What do you think about when you hear the words “the future of finance?” For most people, images of mobile payments, online banking, and other cutting-edge technologies come to mind. But what about decentralization?
If you’re unfamiliar with the term, decentralized finance (DeFi) is a subset of blockchain technology that focuses on financial applications powered by distributed ledgers. In essence, DeFi represents the next generation of financial services, where individual users have more control and transparency over their finances.
Over the years, DeFi has changed the way we think about money, and with some of the key benefits of using DeFi, there are many possibilities this technology holds for the future.
Also read: Potential Use Cases of Blockchain Technology for Cybersecurity
What is DeFi?
DeFi is a term used for Ethereum and other blockchain applications that allow for a peer-to-peer transaction without needing an intermediary such as a bank, central bank, or other financial institution. Because there is no central authority, all transactions are visible to everyone involved, providing more transparency and accountability.
In addition, DeFi applications tend to be more flexible and faster than traditional centralized systems, which can often be bogged down by bureaucracy. Moreover, users have direct control over their own funds in a DeFi system, meaning they can decide how to use their money without going through a third party.

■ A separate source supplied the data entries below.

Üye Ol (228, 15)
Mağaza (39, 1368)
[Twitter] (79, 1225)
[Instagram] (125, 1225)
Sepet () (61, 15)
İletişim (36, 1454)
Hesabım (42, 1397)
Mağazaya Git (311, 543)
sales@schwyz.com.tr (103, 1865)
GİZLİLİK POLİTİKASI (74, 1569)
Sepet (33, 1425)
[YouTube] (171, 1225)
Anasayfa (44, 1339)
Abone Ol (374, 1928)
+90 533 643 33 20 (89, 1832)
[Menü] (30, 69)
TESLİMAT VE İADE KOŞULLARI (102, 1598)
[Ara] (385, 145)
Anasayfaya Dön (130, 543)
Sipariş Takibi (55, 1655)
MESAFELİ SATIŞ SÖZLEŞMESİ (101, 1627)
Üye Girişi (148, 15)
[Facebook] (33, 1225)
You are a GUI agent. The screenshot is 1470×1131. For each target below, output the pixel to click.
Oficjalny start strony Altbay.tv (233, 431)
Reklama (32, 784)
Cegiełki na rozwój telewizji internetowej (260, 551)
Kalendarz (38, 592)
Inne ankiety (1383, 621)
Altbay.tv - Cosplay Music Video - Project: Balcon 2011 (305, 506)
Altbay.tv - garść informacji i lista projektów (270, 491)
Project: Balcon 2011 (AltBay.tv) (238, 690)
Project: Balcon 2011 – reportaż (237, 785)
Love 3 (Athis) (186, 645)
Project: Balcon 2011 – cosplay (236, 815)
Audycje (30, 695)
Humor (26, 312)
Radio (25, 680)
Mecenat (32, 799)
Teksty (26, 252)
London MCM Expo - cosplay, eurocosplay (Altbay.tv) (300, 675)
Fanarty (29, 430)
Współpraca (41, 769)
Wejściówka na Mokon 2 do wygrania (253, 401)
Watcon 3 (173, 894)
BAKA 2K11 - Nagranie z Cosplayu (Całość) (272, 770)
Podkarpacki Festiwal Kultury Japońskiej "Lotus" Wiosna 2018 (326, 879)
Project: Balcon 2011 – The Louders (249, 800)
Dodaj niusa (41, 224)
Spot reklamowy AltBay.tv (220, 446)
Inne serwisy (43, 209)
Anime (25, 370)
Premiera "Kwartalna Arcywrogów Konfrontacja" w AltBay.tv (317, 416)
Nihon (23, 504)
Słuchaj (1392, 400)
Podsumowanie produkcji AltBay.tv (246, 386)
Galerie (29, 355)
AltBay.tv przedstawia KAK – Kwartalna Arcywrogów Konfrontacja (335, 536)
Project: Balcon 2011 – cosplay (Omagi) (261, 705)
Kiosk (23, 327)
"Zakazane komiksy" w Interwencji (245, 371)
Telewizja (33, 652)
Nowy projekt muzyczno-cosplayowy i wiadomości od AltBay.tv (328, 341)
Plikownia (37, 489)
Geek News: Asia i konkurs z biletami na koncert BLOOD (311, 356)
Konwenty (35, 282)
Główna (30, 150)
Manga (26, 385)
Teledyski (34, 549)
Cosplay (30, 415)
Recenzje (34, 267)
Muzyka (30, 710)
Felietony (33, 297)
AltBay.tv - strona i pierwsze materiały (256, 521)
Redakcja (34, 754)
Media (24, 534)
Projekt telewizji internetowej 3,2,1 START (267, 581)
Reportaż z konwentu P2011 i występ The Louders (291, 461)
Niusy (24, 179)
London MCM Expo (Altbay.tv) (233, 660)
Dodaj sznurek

While DeFi still has some associated risks, the potential benefits make it an appealing option for those looking for alternatives to traditional financial systems.
Current State and Potential of DeFi
In 2021, some outlets reported that DeFi’s growth on the Ethereum blockchain was 780% year-over-year. By the first quarter of 2022, the total value locked (TVL) in DeFi protocols was over $172 billion.
The current state of DeFi is characterized by four key trends: composability, yield farming, DeFi…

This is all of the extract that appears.